What you are asked to do: Set the listing down unchanged, minus every embedded image.

····················

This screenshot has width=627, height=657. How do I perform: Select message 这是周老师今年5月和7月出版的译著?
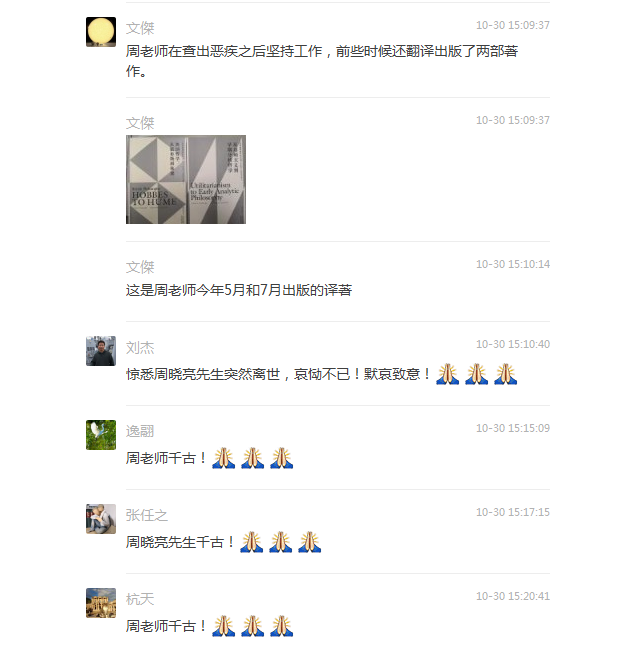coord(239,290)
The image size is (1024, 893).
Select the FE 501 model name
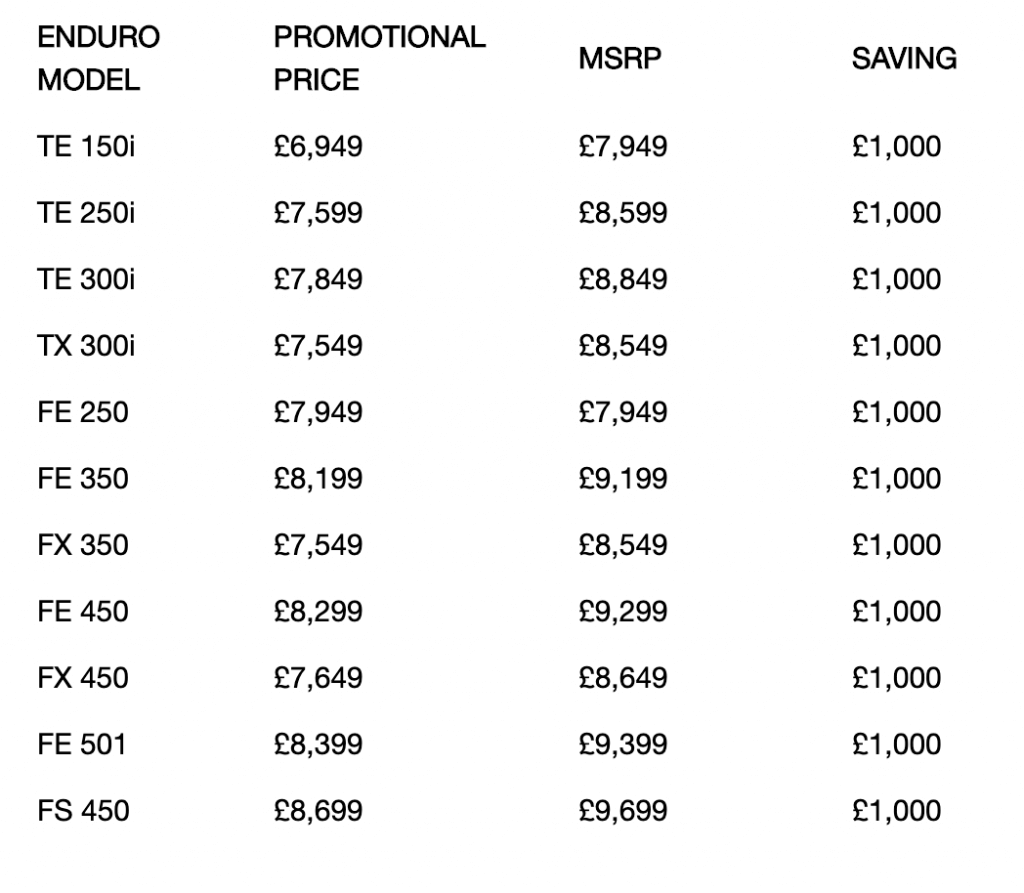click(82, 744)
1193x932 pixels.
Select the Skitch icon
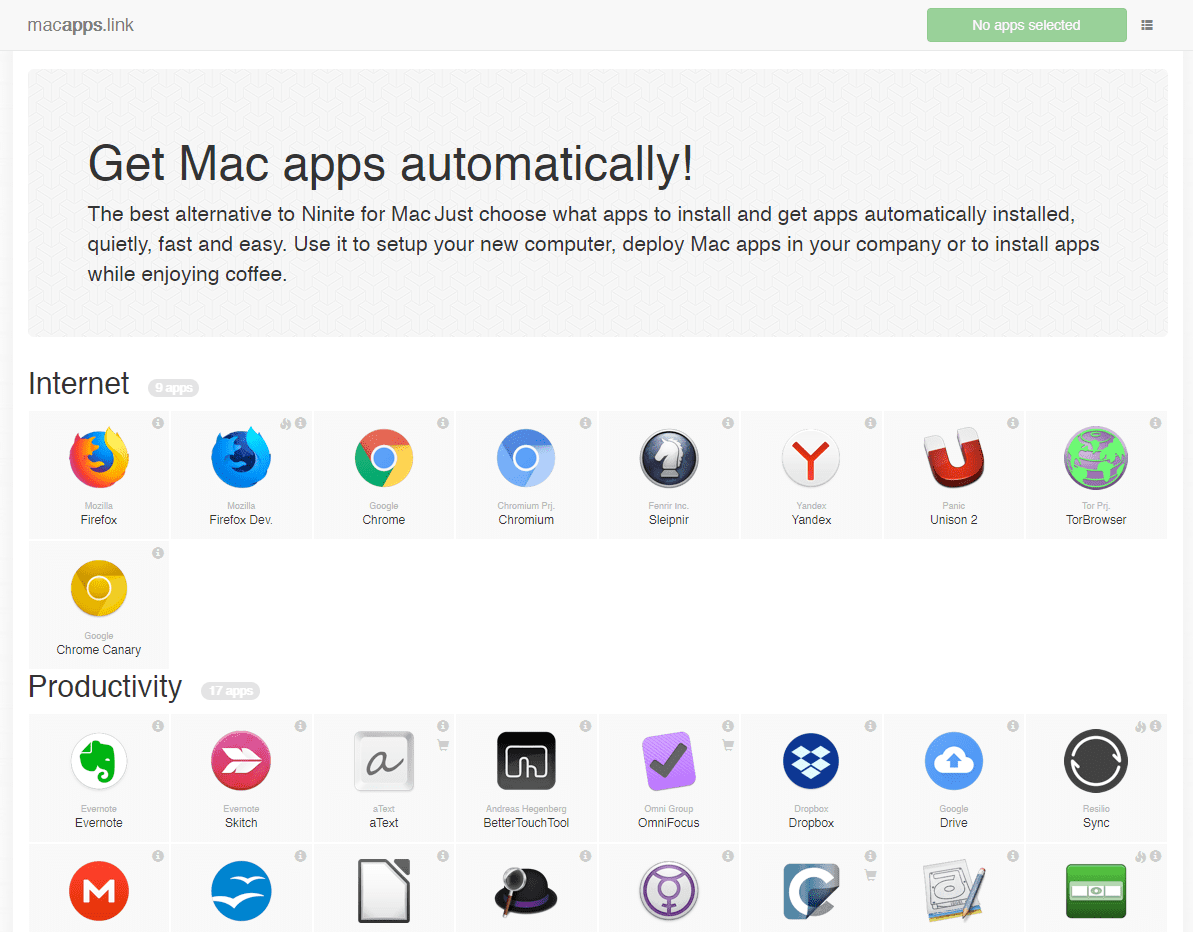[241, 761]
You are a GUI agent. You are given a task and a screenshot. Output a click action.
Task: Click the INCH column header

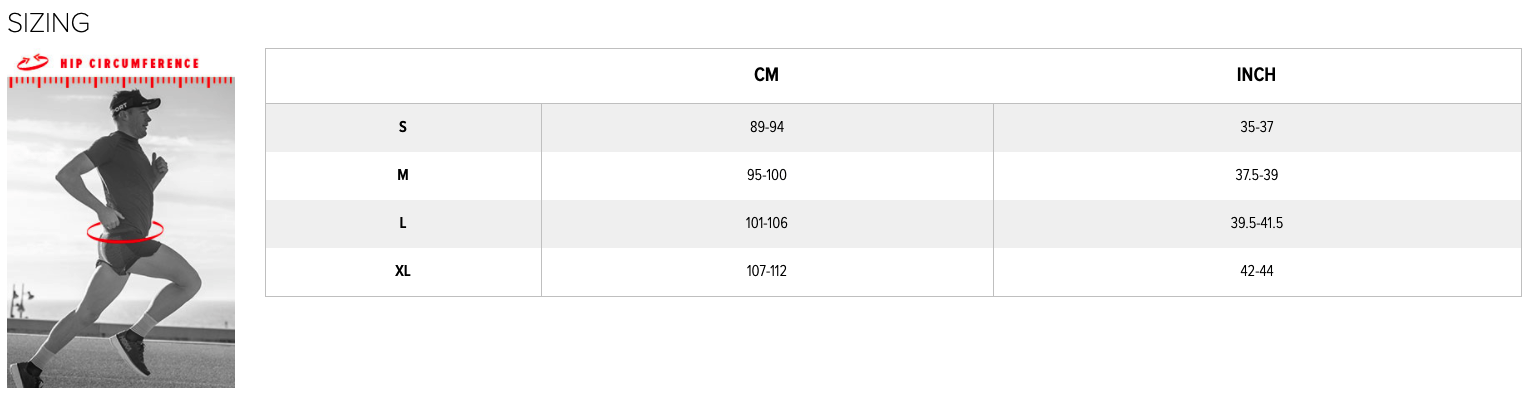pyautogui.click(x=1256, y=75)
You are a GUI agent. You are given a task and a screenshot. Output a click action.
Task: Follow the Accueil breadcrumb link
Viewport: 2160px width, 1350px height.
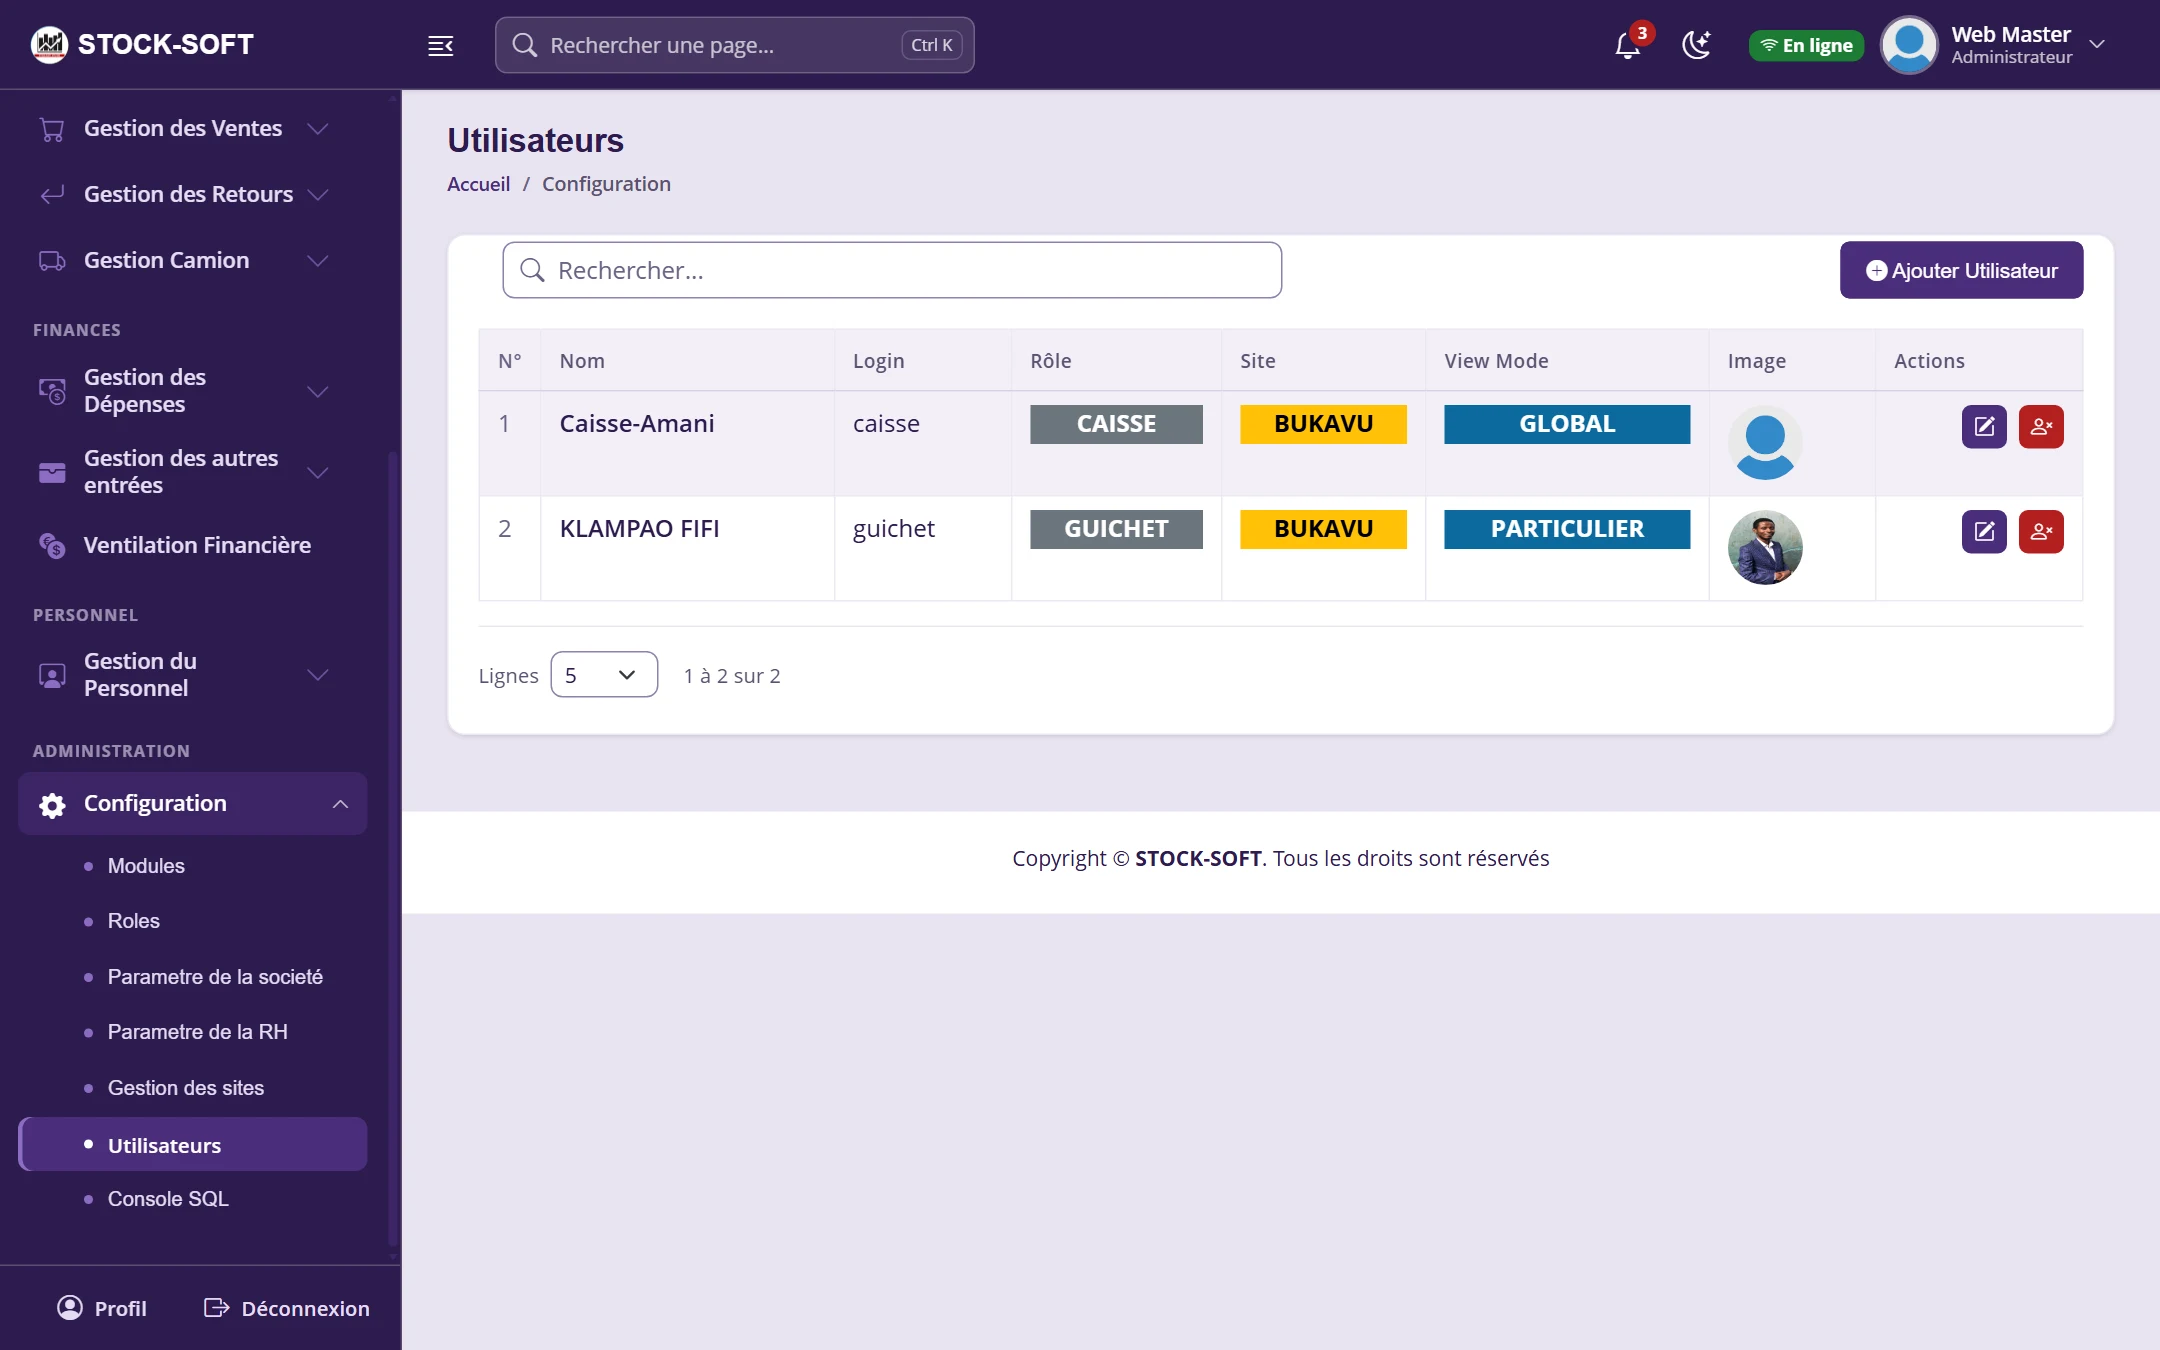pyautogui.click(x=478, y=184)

····················

Result of this exercise:
This screenshot has width=627, height=657. How do I perform: Select message 这是周老师今年5月和7月出版的译著?
coord(239,290)
The image size is (1024, 893).
Select the FE 501 model name
click(82, 744)
1193x932 pixels.
Select the Skitch icon
[241, 761]
You are a GUI agent. You are given a task and a screenshot. Output a click action.
Task: Click the INCH column header

pyautogui.click(x=1256, y=75)
You are a GUI agent. You are given a task and a screenshot. Output a click action.
Task: Follow the Accueil breadcrumb link
Viewport: 2160px width, 1350px height.
pyautogui.click(x=478, y=184)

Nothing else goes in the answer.